相続土地国庫帰属制度の手続きは、山林がある都道府県の法務局で申請します。当制度の適用が承認された際は、10年分の土地管理費を支払います。なお、当制度はすべての土地が対象になるわけではなく、以下のように対象外になる可能性もある点に注意しましょう。

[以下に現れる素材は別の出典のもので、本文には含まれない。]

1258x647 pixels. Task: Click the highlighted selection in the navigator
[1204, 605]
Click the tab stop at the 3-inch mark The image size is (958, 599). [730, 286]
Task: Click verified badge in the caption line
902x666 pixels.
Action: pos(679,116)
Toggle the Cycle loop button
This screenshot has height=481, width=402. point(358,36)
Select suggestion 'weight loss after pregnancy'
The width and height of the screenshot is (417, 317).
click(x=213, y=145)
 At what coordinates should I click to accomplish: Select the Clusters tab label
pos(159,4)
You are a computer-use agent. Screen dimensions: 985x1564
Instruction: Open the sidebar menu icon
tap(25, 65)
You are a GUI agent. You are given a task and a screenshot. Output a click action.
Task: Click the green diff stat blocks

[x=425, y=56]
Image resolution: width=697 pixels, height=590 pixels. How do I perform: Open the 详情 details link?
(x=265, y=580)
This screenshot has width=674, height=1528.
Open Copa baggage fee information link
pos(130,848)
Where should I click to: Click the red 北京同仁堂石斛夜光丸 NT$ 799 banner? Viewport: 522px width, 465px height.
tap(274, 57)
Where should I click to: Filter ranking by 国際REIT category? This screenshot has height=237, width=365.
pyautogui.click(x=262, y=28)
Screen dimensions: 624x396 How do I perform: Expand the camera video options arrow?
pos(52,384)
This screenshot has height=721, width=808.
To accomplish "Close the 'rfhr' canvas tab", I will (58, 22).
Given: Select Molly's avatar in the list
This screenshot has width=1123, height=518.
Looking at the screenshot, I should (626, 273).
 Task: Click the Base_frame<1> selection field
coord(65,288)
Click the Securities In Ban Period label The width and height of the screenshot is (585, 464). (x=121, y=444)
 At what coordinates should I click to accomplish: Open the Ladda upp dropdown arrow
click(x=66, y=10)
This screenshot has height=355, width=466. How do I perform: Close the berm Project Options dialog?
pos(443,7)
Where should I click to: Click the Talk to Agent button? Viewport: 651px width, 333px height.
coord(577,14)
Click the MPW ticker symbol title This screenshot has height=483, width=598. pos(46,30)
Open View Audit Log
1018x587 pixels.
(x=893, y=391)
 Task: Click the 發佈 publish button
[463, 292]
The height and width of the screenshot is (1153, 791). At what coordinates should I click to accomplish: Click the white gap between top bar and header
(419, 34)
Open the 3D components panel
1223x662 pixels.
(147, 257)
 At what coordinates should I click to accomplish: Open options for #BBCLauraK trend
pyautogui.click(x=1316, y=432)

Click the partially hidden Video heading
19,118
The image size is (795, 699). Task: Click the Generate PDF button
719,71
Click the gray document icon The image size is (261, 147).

相続土地国庫帰属制度の対象にならない場合がある土地 | |
利用を申請できない土地 | 申請後に承認されない可能性がある土地 |
建物がある土壌汚染されている境界が定まっていない所有権などの争いがある他人が利用する予定がある担保権・使用収益権が定めらている | 一定の勾配や崖があり管理負担が重くなるその他の理由により管理負担が重くなる土地の管理・処分を妨げる物が地上にある土地の管理・処分のために除去が必要な物が地下にある隣接する土地の所有者と訴訟しなければ管理・処分できない |
(法務省「相続土地国庫帰属制度の概要」より作成)
2.森林組合や山林売買サービスに依頼する
山林を不動産に売ろうとしても、一般的な住宅向けの不動産は山林売買には対応していないケースが多いです。山林の売買に特化した「山林売買サービス」に依頼することで、いらない山林のすばやい引き渡しが期待できます。また、山林の所有者や林業事業者が参加する「森林組合」への相談もおすすめです。事業のために山林を買いたい・借りたい人からの相談も受け付けているため、山林の売却先を紹介してもらえる可能性があります。
3.近隣の山林管理者に相談する
山林の処分方法として、相続する山林の近くにある山林管理者に相談する方法も考えられます。林業やキャンプ地などの事業拡大のため、近隣の山林管理者は新たな土地を必要としている場合があります。事前に土地の面積や境界を測量しておくと、円滑な相談が可能です。山林管理者が取引に応じてくれたら、売買または無償の譲渡といった引き渡し方を決めましょう。
4.自治体に寄贈する
自治体によっては、いらない山林を寄贈できます。しかし、自治体が有効活用できる山林の条件は限られており、引き取ってもらえるケースは非常に限定的です。自治体への寄贈はあまり期待せず、ここまで紹介した3つの処分方法から取り組んでみてください。寄贈の見込みがある土地であれば、自治体の窓口で相談しましょう。相談する際は、土地の測量図や課税明細書、山林の写真、登記事項証明書などの書類を持参するとスムーズです。
いらない山林を処分するかの判断基準は?
相続した山林をいらないと思っていても、実は処分しないほうがよいケースも存在します。山林を処分するか迷う場合、次の2つの判断基準に照らし合わせてみてください。
1.山林や土地の活用方法
山林やその土地に活用方法がある場合、収益を得られる可能性があります。具体的には、以下の活用方法が挙げられます。
- 農園
- 別荘地
- キャンプ場
- 太陽光発電
- レクリエーション施設
- 林業事業者への貸し出し
こうした活用方法により収益を期待できるのであれば、早々に処分してしまうのは惜しいでしょう。不動産会社などの各種事業者に相談し、慎重に検討してみてはいかがでしょうか。
2.山林管理の負担
山林の活用方法だけでなく、山林管理の負担も考える必要があります。たとえば、山林には固定資産税がかかるため、毎年必ず税金を支払わなくてはいけません。相続放棄をせずに山林を所有することから、保存義務も生じます。たとえば、山林の土砂崩れなどの事態を防ぐための維持管理費が発生するでしょう。また、山林の所在地が遠いほど、管理の手間はかかります。こうした「費用や管理の手間」と「活用方法で得られる利益」を比較し、処分するかを判断しましょう。
まとめ
いらない山林が遺産に含まれていても、山林のみの相続放棄はできません。相続放棄をしてしまうと他の財産も引き取れないばかりか、生命保険の控除も適用されなくなります。いらない山林は一旦相続し、「相続土地国庫帰属制度」や山林売買サービスを利用して手放すといいでしょう。山林にキャンプ場などの活用方法がある場合、処分せずに所有し続けるパターンも考えられます。